July 17, 2008
The morning glory is a seductive plant, with heart-shaped leaves and blooms of purple trumpets, the very symbol of love and passion. But it is a possessive lover, and in its ruthless drive for dominance it will strangle every competitor.
Before taking a planting bed at Genesis Park Community Garden here in the South Bronx, I’d had a long and abstract affection for morning glories. They’d always seemed so charming, so well-behaved, delicately climbing up neighbors’ trellises. All that has changed for me now: They are the weed above every other weed. Like lovable stray kittens that turn into ornery cats, they come up coyly in the spring along with the beans and the beets and the peppers you’ve planted, looking to the naïve like new-found friends.
"What are these?" I ironically test novice gardeners in the spring, pointing to the tiny hearts already sprouting in the untilled soil. "Some kind of flower?" they always respond. "They do have lovely blossoms," I tell them, "but they are the devil disguised. You must pull them out as soon as you see them or your plot will become a morning-glory patch in a matter of weeks."
They never listen. They may root out crabgrass and dandelions, but they’ll spare the morning glory. Soon they are in despair; it is taking over everything, twining around the tomatoes, creeping up the corn, choking the okra. To restore order, they must carefully pull the glories up by the roots, a task not only tedious but enfuriating: The more of them you kill, the more appear, wave after wave of attacking troops.
Genesis Park was carved out of a vacant lot 25 years ago by the Franciscan Brothers who had a monastery across the street. Legend has it that some visiting Brother, caring for the garden when the regulars were away, thought the bare fences needed adornment, bought a packet of morning glory seeds, and sowed them along the borders. Amazingly to me, this species, Ipomoea purpurea, designated a "noxious weed" by federal and state agricultural departments, is actually sold for real money in garden shops. You’d think the packets, if not banned entirely, would at least carry a warning, like cigarette packs do. This poor guy, like so many others, never knew.
The Brother went his way, but his work remained. Casting their seeds year by year, the demons spread from fence to plot to path, and even sprang up among the boulders of the rock garden. They have also become grotesque, their stems now thick and tough as baling wire, with leaves bigger than your hand. They grow so fast that without persistent pulling, the entire garden would be submerged beneath a weedy sea in a single summer. Even with persistent pulling, it is only possible to inhibit, never to eradicate.

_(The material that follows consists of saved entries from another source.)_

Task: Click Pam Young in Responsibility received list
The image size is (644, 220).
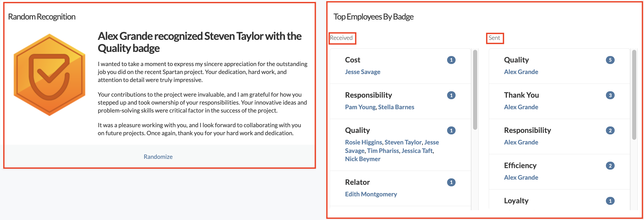Action: click(360, 107)
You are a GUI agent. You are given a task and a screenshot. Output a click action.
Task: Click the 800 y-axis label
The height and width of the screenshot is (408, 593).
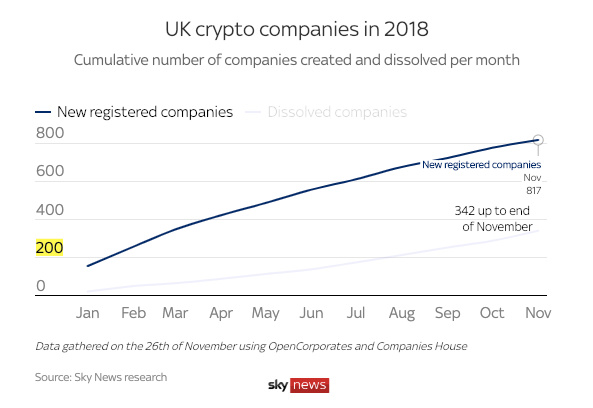pos(50,133)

In its June 29 issue, the New York Times Magazine ran a story by Tom Christopher about the research of Lewis Ziska, a "weed ecologist" at the U.S. Department of Agriculture, on the effects of increased temperatures and levels of atmospheric carbon dioxide on plant life. In 2002, Ziska dug up soil from an organic farm in rural Maryland and poured it into three large beds, one at the farm, one in suburban Baltimore, and one in the city itself. The inner-city site, retaining heat from the surrounding pavements and CO2 from auto emissions, matched the average temperature and carbon dioxide levels projected for the planet in 30 to 50 years by the Intergovernmental Panel on Climate Change. Over five seasons, the weeds that sprang up in that plot grew two to four times the size of those at the farm, produced more pollen, and replicated far faster.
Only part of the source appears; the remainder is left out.